Id. at n. 7 (internal citations omitted).
At first blush this footnote in Heck is a bit unclear. On the one hand, it could mean that some Fourth Amendment claims brought under § 1983 would not necessarily be barred if the record revealed the tainted evidence used against the plaintiff at the criminal trial would have been admitted anyway (e.g., under a theory of inevitable discovery). In that case the district court presumably would have to determine whether the record supported such a theory. On the other hand, the footnote might mean that Fourth Amendment claims for unlawful searches or arrests do not necessarily imply a conviction is invalid, so in all cases these claims can go forward. We need not wrestle here with these two interpretations because this circuit has chosen the second:
[I]t is worth noting, to dispel any possible confusion, the difference between a suit premised as here on the invalidity of confinement pursuant to some legal process, whether a warrant, indictment, information, summons, parole revocation ..., and a suit that complains of official misconduct unrelated to legal process--an unconstitutional arrest without a warrant, the gratuitous beating of the arrested person.... In none of the [cited] cases in the second category [including Copus' § 1983 suit, remanded at 96 F.3d 1038]--official misconduct unrelated to legal process--is the unlawfulness of the plaintiff's being confined pursuant to legal process an implicit or explicit ingredient of his case. The principle of Heck is therefore inapplicable to those cases (as Heck itself makes clear, see 512 U.S. at 486-87 nn. 6, 7, 114 S. Ct. 2004).
Antonelli v. Foster, 104 F.3d 899, 901 (7th Cir. 1997) (internal citations omitted).

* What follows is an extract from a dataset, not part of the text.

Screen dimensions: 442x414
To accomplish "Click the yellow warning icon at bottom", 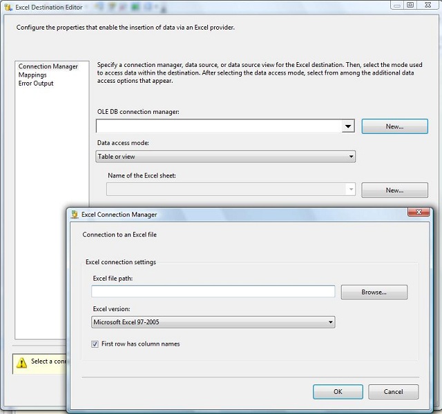I will (21, 363).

On other occasions, we have more directly stated that Heck does not bar Fourth Amendment claims such as Copus'. See, e.g., Gonzalez v. Entress, 133 F.3d 551, 553 (7th Cir. 1998) (" [t]his footnote [seven in Heck] makes two points," the first being that "a violation of the fourth amendment does not necessarily impugn the validity of a conviction"); Simpson v. Rowan, 73 F.3d 134, 136 (7th Cir. 1996) ("Because an illegal search or arrest may be followed by a valid conviction, a conviction generally need not be set aside in order for a plaintiff to pursue a § 1983 claim under the Fourth Amendment."). In other words, "a search can be unlawful but the conviction entirely proper, or the reverse, and ... some injury from a violation of the fourth amendment is unrelated to conviction." Gonzalez, 133 F.3d at 554. This is precisely why we have noted on several occasions that a claim under the Fourth Amendment for an unlawful search or arrest "may be brought immediately," id. at 553, meaning the defendant need not wait until criminal proceedings are concluded before filing suit. Similarly, we have held that a claim asserting a violation of the Fourth Amendment necessarily "accrues" at the time of the unlawful search or seizure, rather than at the conclusion of any criminal proceeding. Id.; see also Booker v. Ward, 94 F.3d 1052, 1056 (7th Cir. 1996). The point is that it is possible for an individual to be properly convicted though he is unlawfully arrested, or his home unlawfully searched. The remedy for those constitutional violations is a civil action under § 1983 for money damages, which in a nutshell describes Copus' suit.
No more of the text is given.